The script below ties everything together: simulate in-control data, run Phase I, introduce a fault, monitor in Phase II, and visualize the control chart.

import numpy as np
from fdars import Fdata
from fdars.simulation import simulate
from fdars.spm import spm_phase1, spm_monitor

# ── 1. Simulate in-control data ──────────────────────────────
argvals = np.linspace(0, 1, 100)
fd_ic = Fdata(simulate(100, argvals, n_basis=5, seed=10), argvals=argvals)

# ── 2. Phase I ───────────────────────────────────────────────
p1 = spm_phase1(fd_ic.data, fd_ic.argvals, ncomp=3, alpha=0.05)
print(f"T2 limit : {p1['t2_limit']:.3f}")
print(f"SPE limit: {p1['spe_limit']:.3f}")

# ── 3. Simulate Phase II data (in-control + fault) ──────────
data_ok  = simulate(30, argvals, n_basis=5, seed=20)
data_bad = simulate(20, argvals, n_basis=5, seed=30) + 3.0  # mean shift
fd_new = Fdata(np.vstack([data_ok, data_bad]), argvals=argvals)
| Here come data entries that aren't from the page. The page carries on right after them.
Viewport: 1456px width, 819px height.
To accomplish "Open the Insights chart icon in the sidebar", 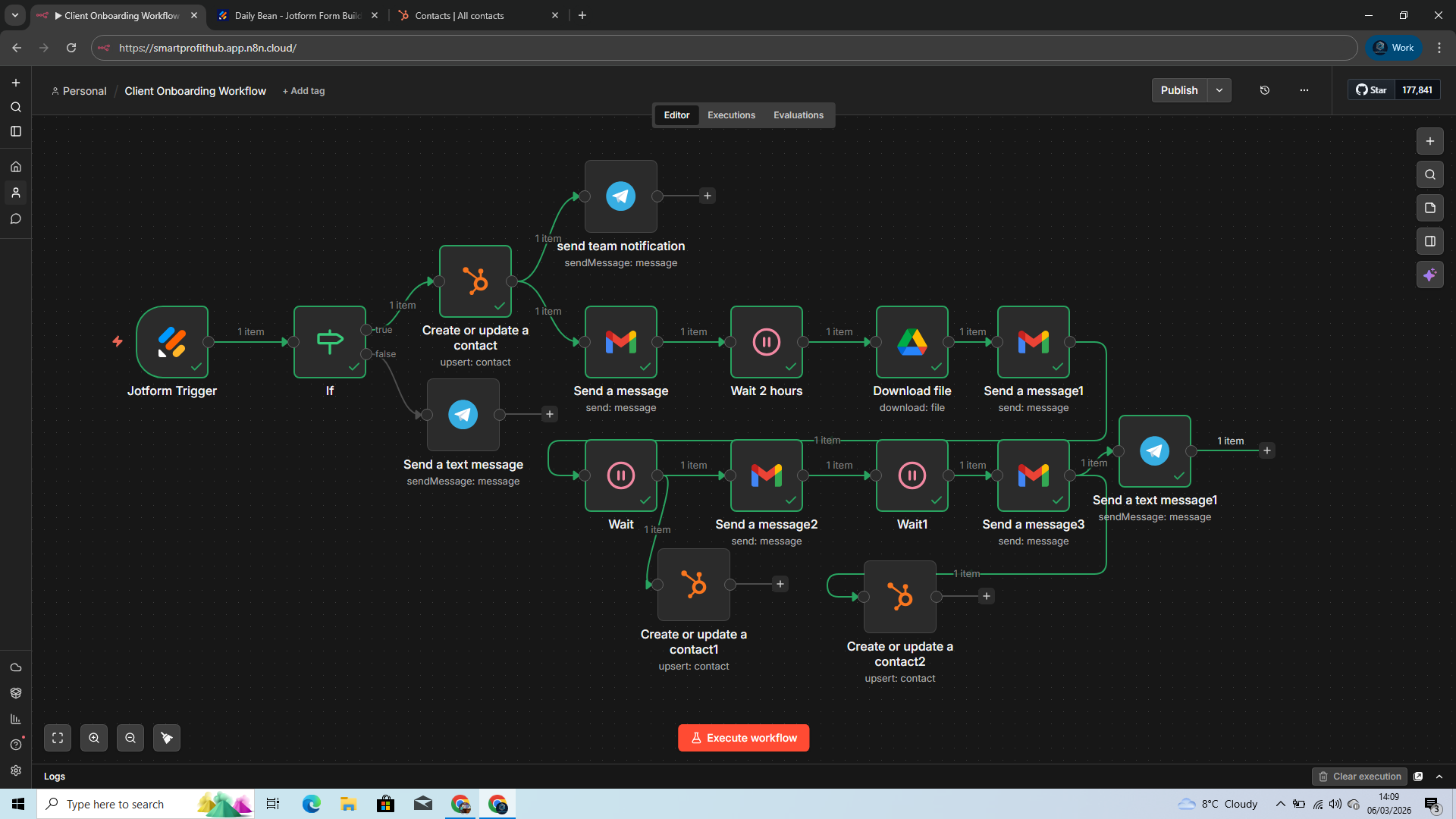I will (x=16, y=718).
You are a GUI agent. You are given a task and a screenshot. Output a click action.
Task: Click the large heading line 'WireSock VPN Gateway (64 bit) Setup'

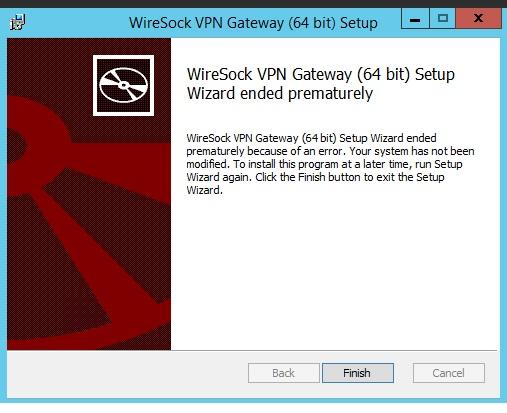coord(321,74)
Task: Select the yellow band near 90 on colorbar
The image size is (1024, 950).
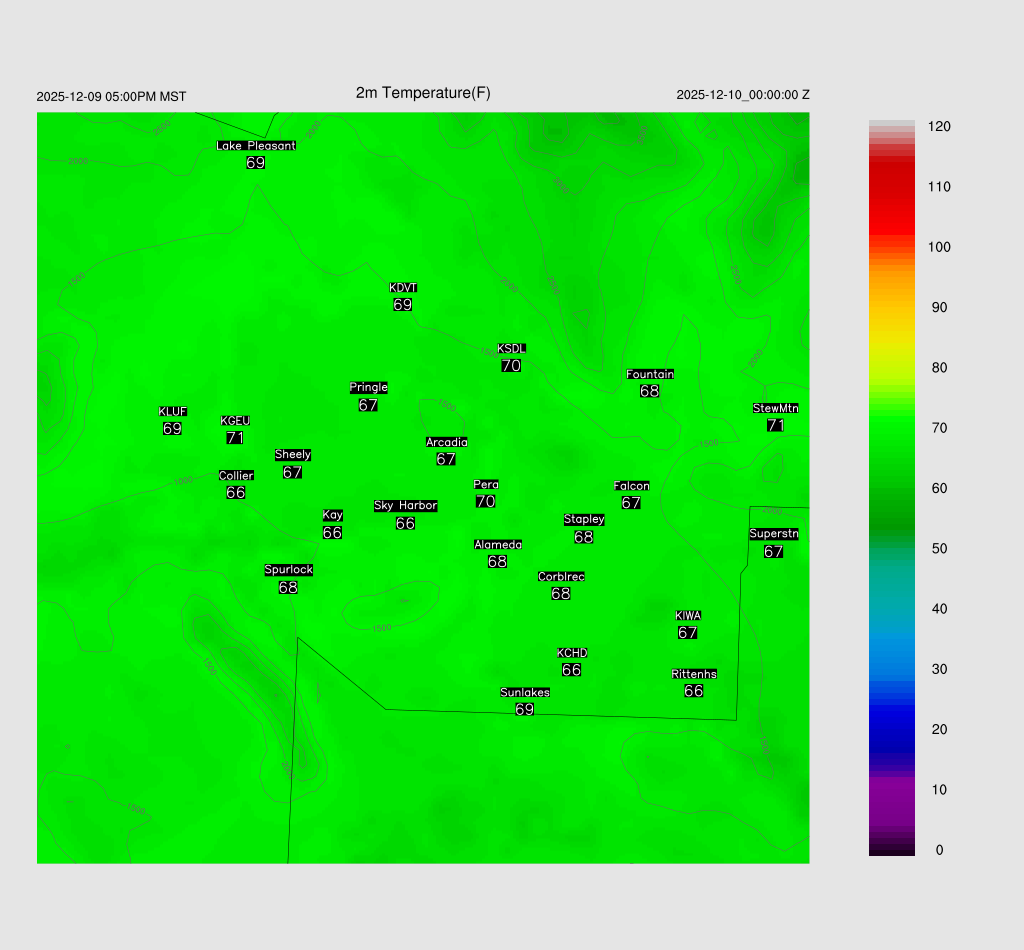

# ── 4. Phase II monitoring ───────────────────────────────────
p2 = spm_monitor(
    mean=p1["mean"],
    loadings=p1["loadings"],
    weights=p1["weights"],
    eigenvalues=p1["eigenvalues"],
    t2_limit=p1["t2_limit"],
    spe_limit=p1["spe_limit"],
    new_data=fd_new.data,
    argvals=fd_new.argvals,
)

# ── 5. Report ────────────────────────────────────────────────
obs_ids = np.arange(1, len(fd_new) + 1)
alarm_idx = obs_ids[p2["t2_alarm"] | p2["spe_alarm"]]
print(f"Alarm observations: {alarm_idx}")

# ── 6. Visualize (optional, requires matplotlib) ─────────────
try:
    import matplotlib.pyplot as plt

    fig, axes = plt.subplots(2, 1, figsize=(10, 6), sharex=True)

    axes[0].plot(obs_ids, p2["t2"], "o-", markersize=3)
    axes[0].axhline(p1["t2_limit"], color="red", linestyle="--", label="UCL")
    axes[0].set_ylabel("Hotelling T²")
    axes[0].legend()

    axes[1].plot(obs_ids, p2["spe"], "o-", markersize=3)
    axes[1].axhline(p1["spe_limit"], color="red", linestyle="--", label="UCL")
    axes[1].set_ylabel("SPE (Q)")
    axes[1].set_xlabel("Observation index")
    axes[1].legend()

    fig.suptitle("FPCA-based Control Charts")
    plt.tight_layout()
    plt.savefig("spm_control_chart.png", dpi=150)
    plt.show()
except ImportError:
    pass

Performance note

Both spm_phase1 and spm_monitor delegate all linear algebra to Rust. Phase I on 500 curves of length 200 typically completes in under 10 ms.